Этажом выше, над нами, была квартира Валентина Плучека, главного режиссера Театра сатиры. Когда его жена Зиночка приникала к телеэкрану, она забывала обо всем на свете. Часто это происходило, когда она что-то стирала в раковине, например Валечкино кашне. Его засасывало в раковину, и нас заливало. Не раз. Как-то сверху, помню, раздался страшный крик Зины: «Сволочь! Сдохни, сдохни сейчас же!» Плучек тихо застонал. Мы замерли. Но для супругов этот эпизод ровным счетом ничего не значил. Они трепетно любили друг друга и порой с итальянским темпераментом выясняли отношения. Ровно через десять минут после скандальной вспышки я встретила их у подъезда дома. Абсолютно счастливых.

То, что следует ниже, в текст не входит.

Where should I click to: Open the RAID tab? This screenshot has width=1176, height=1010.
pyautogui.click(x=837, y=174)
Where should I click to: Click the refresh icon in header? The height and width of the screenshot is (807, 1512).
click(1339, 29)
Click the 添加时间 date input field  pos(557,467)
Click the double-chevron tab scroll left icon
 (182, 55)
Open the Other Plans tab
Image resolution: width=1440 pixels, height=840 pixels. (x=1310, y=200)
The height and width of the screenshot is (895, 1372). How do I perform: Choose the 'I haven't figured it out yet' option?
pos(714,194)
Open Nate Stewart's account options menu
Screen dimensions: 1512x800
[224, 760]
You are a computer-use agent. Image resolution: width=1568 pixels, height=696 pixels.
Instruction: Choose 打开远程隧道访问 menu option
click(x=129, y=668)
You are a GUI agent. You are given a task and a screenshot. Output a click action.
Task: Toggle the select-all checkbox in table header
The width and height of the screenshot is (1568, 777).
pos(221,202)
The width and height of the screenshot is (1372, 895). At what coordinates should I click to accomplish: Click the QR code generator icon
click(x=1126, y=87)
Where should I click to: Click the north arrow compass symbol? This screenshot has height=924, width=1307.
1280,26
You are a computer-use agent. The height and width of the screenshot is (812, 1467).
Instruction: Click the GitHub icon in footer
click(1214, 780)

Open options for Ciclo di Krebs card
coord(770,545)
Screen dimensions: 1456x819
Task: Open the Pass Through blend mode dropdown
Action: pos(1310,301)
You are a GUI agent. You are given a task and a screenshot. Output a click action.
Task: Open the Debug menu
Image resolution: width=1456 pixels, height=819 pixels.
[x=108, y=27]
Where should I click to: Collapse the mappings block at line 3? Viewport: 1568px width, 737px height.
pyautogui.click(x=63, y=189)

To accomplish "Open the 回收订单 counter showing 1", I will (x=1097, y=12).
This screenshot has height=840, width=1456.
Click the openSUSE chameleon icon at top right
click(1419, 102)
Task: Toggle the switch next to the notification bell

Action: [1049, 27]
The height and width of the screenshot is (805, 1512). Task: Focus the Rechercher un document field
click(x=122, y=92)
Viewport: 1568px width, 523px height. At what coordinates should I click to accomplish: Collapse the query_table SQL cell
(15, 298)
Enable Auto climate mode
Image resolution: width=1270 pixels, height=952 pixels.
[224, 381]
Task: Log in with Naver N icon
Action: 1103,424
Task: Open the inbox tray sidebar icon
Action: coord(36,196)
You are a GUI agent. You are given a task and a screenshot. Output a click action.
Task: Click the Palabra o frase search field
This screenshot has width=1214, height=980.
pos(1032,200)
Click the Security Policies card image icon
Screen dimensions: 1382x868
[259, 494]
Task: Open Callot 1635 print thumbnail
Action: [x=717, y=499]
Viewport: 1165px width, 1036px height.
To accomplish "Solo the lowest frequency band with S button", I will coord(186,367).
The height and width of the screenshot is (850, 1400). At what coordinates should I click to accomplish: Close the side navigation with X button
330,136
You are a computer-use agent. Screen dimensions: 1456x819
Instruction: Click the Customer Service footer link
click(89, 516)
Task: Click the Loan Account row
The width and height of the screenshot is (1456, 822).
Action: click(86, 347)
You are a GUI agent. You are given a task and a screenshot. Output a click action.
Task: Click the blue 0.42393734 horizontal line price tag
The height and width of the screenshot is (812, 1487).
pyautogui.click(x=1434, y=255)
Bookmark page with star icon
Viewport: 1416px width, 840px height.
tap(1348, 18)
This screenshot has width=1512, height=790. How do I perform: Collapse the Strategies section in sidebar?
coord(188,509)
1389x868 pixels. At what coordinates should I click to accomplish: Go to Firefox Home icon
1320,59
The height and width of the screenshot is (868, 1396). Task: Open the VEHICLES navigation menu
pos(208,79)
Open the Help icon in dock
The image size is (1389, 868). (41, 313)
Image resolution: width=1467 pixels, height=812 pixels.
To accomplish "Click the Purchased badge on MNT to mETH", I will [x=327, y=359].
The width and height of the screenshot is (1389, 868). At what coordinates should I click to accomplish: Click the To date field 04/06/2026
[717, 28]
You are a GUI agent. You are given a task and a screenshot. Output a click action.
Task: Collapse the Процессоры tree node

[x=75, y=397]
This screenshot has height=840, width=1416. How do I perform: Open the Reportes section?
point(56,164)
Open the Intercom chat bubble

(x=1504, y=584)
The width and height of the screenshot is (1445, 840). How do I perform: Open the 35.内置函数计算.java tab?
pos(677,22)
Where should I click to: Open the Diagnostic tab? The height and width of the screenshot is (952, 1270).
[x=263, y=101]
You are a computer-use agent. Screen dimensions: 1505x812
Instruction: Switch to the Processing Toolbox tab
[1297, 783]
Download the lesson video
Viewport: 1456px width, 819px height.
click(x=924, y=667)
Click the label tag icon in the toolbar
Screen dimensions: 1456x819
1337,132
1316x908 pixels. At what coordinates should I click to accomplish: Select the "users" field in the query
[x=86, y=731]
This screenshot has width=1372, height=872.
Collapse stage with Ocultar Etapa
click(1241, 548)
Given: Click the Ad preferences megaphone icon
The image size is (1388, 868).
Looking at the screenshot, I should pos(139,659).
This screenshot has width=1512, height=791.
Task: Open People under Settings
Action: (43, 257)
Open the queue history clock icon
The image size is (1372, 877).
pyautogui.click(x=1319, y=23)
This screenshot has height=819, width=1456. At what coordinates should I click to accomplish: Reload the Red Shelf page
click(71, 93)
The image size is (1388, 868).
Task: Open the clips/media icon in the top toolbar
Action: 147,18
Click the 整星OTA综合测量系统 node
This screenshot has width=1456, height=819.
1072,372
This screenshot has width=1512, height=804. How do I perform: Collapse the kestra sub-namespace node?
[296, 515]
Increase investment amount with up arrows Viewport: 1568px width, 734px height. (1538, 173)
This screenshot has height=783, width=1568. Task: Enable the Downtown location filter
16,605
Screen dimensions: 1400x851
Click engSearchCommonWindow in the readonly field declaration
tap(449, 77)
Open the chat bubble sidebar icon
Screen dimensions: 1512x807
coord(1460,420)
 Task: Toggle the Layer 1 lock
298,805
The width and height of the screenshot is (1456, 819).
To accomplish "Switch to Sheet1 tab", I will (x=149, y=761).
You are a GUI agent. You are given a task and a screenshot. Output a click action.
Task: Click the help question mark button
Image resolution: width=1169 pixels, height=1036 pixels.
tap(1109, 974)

— Какое у вас, Валентин Николаевич, очаровательное кашне! — как ни в чем не бывало произнесла я.

Он улыбнулся:

— Это все она, моя Зиночка...

Мои родители были такими же странными, как и остальные обитатели дома. Все было не как у людей: папа репетировал ночами. У него не было сил и времени на игры с нами. Однажды папа сказал: «Я вот все думаю, а как же раньше мужчины стрелялись из-за женщин? Ведь надо же убить! — а потом добавил: — Если бы тебя, Шурик, кто-нибудь обидел, я бы стрелялся». И я вдруг поняла, что он меня очень любит. У меня до сих пор хранится его визитка, где написано: «Шурик, я очень любил тебя. Твой Борис Равенских». Почему в прошедшем времени? Наверное, чувствовал, что мы скоро расстанемся...

Папа всегда опаздывал на мои дни рождения, приходил поздно, приносил охапку белых гвоздик. Я уже спала. Он тихо садился на мою кровать и гладил меня по голове. Я ощущала сквозь сон эти нежные прикосновения и просыпалась. Чтобы отвлечь от театральных проблем, расспрашивала о его детстве. У папы появлялась озорная улыбка, и он начинал рассказывать о том, как мальчиком ходил по деревням и до бесконечности выменивал петухов. Потому что у Бори Равенских должен был быть самый красивый петух во всей округе!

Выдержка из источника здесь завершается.